ExecutePlan --> ExecProcNode --> ExecSeqScan-->ExecScan

static void
ExecutePlan(EState *estate,
            PlanState *planstate,
            CmdType operation,
            bool sendTuples,
            long numberTuples,
            ScanDirection direction,
            DestReceiver *dest)
{
    ...
    /*
     * Loop until we've processed the proper number of tuples from the plan.
     */
    for (;;)
    {
        ...
        /*
         * Execute the plan and obtain a tuple
         */
        slot = ExecProcNode(planstate);
        ...

        /*
         * if the tuple is null, then we assume there is nothing more to
         * process so we just end the loop...
         */
        if (TupIsNull(slot))
            break;
        ...

        /*
         * check our tuple count.. if we've processed the proper number then
         * quit, else loop again and process more tuples.  Zero numberTuples
         * means no limit.
         */
        current_tuple_count++;

        if (numberTuples && numberTuples == current_tuple_count)
            break;
    }
}

ExecProcNode:

/* ----------------------------------------------------------------
 *        ExecProcNode
 *
 *        Execute the given node to return a(nother) tuple.
 * ----------------------------------------------------------------
 */
TupleTableSlot *
ExecProcNode(PlanState *node)
{
    ...

    switch (nodeTag(node))
    {
            /*
             * control nodes
             */
        case T_ResultState:
            
            result = ExecResult((ResultState *) node);
            break;
        ...
            /*
             * scan nodes
             */
        case T_SeqScanState:
            //fprintf(stderr,"T_SeqScanState\n");
            result = ExecSeqScan((SeqScanState *) node);
            break;

        case T_IndexScanState:
            fprintf(stderr,"T_IndexScanState\n");
            result = ExecIndexScan((IndexScanState *) node);
            break;
        ...
    }
    ...
return result;
}

ExecSeqScan:

TupleTableSlot *
ExecSeqScan(SeqScanState *node)
{
    return ExecScan((ScanState *) node,
                    (ExecScanAccessMtd) SeqNext,
                    (ExecScanRecheckMtd) SeqRecheck);
}

ExecScan:

/* ----------------------------------------------------------------
 *        ExecScan
 *
 *        Scans the relation using the 'access method' indicated and
 *        returns the next qualifying tuple in the direction specified
 *        in the global variable ExecDirection.
 *        The access method returns the next tuple and execScan() is
 *        responsible for checking the tuple returned against the qual-clause.
 *
 *        A 'recheck method' must also be provided that can check an
 *        arbitrary tuple of the relation against any qual conditions
 *        that are implemented internal to the access method.
 *
 *        Conditions:
 *          -- the "cursor" maintained by the AMI is positioned at the tuple
 *             returned previously.
 *
 *        Initial States:
 *          -- the relation indicated is opened for scanning so that the
 *             "cursor" is positioned before the first qualifying tuple.
 * ----------------------------------------------------------------
 */
TupleTableSlot *
ExecScan(ScanState *node,
         ExecScanAccessMtd accessMtd,    /* function returning a tuple */
         ExecScanRecheckMtd recheckMtd)
{
    ...

    /*
     * get a tuple from the access method.    Loop until we obtain a tuple that
     * passes the qualification.
     */
    for (;;)
    {
        ...

        slot = ExecScanFetch(node, accessMtd, recheckMtd);

        ...
    }
}

可以看到，全表扫描的时候，是一条条地往下捋，完全没有任何并发的可能。

所以，可以想象，遇到大表，Index立马变得十分重要。

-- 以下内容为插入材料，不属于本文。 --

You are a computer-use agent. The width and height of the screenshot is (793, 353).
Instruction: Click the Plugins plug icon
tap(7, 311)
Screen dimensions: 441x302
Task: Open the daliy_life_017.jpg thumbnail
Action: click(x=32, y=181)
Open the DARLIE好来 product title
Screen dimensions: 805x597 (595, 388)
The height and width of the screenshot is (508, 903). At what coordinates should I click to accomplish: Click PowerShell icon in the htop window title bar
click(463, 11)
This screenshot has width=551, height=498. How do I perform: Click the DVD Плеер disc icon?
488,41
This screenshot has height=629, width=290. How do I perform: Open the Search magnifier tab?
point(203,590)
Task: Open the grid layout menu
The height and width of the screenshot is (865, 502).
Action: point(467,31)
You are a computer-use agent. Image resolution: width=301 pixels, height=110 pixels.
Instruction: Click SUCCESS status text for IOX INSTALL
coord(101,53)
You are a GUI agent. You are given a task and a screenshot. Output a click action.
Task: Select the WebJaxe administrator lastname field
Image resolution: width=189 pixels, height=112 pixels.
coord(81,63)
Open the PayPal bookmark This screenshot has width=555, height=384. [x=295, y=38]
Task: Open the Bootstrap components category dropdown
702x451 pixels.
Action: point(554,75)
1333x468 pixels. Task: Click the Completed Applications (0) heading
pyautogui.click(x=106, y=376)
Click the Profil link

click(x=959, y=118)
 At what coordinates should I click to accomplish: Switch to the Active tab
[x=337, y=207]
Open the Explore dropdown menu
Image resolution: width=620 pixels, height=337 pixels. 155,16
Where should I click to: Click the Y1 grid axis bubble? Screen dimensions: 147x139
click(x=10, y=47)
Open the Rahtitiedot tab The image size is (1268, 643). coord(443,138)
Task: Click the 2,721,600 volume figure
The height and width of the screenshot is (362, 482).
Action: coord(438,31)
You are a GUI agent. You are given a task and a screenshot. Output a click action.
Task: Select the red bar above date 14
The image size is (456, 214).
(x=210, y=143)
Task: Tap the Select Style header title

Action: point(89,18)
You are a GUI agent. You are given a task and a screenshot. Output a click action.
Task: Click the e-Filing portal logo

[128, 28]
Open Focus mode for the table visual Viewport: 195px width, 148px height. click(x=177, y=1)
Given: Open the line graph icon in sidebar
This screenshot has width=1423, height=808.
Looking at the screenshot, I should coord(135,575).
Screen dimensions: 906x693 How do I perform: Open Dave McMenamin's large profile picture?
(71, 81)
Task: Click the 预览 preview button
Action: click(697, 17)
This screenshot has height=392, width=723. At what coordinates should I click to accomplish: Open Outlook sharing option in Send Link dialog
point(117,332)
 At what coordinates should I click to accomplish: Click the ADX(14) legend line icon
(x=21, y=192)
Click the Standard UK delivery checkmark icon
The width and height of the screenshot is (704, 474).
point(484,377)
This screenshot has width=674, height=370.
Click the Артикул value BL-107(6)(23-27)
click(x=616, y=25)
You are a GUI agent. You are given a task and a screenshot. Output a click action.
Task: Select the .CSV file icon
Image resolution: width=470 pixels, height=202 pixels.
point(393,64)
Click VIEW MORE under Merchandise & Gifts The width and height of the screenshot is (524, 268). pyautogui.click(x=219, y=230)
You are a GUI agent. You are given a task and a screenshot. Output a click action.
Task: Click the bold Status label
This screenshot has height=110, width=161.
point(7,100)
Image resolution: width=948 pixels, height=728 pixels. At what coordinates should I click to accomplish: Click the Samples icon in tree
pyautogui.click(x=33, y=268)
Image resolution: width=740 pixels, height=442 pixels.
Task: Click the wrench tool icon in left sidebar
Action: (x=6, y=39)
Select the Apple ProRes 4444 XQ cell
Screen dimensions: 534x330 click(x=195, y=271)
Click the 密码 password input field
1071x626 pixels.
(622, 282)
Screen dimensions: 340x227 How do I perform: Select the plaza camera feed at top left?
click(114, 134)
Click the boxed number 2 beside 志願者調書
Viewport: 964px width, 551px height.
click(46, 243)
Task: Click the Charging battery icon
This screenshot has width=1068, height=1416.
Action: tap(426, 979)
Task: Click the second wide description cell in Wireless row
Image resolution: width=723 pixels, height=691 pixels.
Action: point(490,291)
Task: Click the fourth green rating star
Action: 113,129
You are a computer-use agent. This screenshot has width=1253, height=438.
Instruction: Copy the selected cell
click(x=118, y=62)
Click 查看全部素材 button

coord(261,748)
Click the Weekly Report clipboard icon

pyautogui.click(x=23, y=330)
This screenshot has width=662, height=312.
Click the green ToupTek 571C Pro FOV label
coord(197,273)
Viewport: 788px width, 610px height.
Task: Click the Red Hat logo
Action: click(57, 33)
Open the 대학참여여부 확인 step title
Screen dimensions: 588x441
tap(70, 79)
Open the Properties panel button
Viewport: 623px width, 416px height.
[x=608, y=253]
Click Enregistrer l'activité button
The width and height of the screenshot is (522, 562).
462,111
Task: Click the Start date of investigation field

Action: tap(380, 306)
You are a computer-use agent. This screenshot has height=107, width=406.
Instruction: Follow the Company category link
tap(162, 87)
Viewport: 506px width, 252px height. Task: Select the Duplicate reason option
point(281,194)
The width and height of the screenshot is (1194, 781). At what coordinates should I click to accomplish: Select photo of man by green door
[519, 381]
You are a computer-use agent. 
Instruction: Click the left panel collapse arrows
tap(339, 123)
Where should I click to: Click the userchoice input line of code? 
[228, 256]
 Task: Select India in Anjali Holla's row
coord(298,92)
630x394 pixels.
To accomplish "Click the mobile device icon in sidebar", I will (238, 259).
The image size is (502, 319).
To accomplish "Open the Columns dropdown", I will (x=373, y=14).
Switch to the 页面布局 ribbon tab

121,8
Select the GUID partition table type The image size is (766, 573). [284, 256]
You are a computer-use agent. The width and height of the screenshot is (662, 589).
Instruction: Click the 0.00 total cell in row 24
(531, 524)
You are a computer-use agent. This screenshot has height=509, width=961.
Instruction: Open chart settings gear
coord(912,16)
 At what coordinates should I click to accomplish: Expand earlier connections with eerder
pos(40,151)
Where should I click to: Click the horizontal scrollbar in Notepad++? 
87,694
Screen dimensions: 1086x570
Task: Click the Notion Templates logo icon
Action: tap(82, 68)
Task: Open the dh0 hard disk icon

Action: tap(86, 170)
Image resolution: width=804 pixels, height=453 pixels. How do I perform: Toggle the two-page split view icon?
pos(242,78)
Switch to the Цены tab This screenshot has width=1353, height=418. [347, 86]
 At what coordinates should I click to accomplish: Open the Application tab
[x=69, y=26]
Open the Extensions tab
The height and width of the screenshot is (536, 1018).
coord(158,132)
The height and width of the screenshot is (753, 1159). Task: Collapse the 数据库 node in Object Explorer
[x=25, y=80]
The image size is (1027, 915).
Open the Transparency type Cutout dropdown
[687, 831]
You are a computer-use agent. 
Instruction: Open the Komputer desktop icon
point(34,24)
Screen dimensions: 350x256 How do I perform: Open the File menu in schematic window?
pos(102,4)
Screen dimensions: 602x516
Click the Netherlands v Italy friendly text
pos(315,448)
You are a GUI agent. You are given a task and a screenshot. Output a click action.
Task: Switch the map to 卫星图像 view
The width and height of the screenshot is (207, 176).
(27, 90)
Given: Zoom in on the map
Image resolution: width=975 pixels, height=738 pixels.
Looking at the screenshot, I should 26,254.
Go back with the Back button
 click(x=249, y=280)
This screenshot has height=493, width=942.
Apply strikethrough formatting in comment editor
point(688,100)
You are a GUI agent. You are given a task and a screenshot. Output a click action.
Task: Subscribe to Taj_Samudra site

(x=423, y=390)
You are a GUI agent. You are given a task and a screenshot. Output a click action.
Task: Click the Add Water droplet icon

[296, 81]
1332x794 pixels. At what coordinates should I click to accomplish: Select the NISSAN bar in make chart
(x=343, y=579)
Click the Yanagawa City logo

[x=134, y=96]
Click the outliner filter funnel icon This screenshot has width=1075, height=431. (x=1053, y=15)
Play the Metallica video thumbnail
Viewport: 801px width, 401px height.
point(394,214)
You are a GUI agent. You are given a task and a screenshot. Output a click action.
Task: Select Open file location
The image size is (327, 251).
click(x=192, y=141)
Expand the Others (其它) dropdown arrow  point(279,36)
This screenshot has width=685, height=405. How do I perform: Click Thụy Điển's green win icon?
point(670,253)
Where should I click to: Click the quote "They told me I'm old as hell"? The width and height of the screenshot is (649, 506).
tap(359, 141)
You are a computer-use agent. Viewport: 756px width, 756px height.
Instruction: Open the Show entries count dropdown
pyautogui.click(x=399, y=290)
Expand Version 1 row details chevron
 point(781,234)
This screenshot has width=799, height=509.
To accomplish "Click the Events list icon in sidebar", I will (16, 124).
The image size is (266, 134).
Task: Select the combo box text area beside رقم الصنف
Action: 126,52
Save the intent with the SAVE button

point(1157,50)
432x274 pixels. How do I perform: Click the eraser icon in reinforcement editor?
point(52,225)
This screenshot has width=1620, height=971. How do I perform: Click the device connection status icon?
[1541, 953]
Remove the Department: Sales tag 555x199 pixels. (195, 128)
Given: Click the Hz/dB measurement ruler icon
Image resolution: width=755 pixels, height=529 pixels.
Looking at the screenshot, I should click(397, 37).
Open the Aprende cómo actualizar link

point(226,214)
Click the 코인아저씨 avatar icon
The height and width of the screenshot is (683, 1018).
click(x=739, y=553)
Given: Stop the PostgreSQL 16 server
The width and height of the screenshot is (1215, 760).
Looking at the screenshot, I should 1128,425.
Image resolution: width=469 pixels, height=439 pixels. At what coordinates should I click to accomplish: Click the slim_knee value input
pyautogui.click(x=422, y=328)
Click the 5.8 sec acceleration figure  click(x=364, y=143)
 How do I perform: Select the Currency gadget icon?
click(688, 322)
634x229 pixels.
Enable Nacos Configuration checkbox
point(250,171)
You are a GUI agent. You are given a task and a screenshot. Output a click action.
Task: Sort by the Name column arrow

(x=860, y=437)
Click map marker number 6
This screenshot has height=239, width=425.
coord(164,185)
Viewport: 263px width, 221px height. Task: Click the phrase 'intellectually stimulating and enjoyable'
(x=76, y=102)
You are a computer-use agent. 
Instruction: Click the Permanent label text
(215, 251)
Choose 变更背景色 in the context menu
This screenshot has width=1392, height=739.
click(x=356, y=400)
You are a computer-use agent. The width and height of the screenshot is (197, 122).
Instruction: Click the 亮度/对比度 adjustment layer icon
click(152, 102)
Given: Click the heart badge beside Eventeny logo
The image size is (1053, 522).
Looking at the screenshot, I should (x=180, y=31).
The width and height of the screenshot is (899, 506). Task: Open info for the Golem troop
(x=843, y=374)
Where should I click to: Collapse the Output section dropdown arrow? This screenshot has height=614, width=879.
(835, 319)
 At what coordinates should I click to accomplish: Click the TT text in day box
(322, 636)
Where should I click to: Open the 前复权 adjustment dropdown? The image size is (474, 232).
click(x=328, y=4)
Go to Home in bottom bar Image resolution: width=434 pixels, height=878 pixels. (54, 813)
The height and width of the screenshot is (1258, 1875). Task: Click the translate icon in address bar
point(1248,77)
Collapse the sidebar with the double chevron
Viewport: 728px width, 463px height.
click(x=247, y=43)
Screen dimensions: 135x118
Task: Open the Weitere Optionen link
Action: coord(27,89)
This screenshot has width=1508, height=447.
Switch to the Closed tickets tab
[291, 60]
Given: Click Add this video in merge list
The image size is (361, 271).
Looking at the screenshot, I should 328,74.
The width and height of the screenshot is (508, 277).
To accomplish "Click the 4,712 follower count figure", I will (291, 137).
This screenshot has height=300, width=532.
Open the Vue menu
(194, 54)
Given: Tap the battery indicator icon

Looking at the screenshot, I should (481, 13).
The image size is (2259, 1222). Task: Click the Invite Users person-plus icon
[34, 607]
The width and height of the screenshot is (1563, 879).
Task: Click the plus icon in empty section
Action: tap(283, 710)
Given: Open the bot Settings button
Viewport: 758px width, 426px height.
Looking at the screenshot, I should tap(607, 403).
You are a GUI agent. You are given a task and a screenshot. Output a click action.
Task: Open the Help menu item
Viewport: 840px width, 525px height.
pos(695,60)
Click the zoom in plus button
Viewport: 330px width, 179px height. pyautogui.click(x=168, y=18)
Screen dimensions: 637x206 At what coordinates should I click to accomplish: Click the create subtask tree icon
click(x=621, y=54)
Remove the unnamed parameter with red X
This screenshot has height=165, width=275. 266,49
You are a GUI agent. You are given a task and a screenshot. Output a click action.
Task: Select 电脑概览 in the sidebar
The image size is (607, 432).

如果遇到大表和大表 Hash Join 之类的，那就自求多福吧。

我现在看到的是，加入调试信息后，对于如下的表：

postgres=# select * from tst04;
 id | val 
----+-----
  4 | 400
  1 | 100
  3 | 300
  2 | 200
(4 rows)

然后这样来查询：

postgres=# select * from tst04 where id>1;
 id | val 
----+-----
  4 | 400
  3 | 300
  2 | 200
(3 rows)

可以看到执行情况：

In Standard_ExecutorRun, count is 0
In ExecutePlan ... for loop by process 7365
In ExecScan... for loop ... by process 7365
In ExecutePlan ... for loop by process 7365
In ExecScan... for loop ... by process 7365
In ExecScan... for loop ... by process 7365
In ExecutePlan ... for loop by process 7365
In ExecScan... for loop ... by process 7365
In ExecutePlan ... for loop by process 7365
In ExecScan... for loop ... by process 7365

对为何执行这么多次，还不是很理解。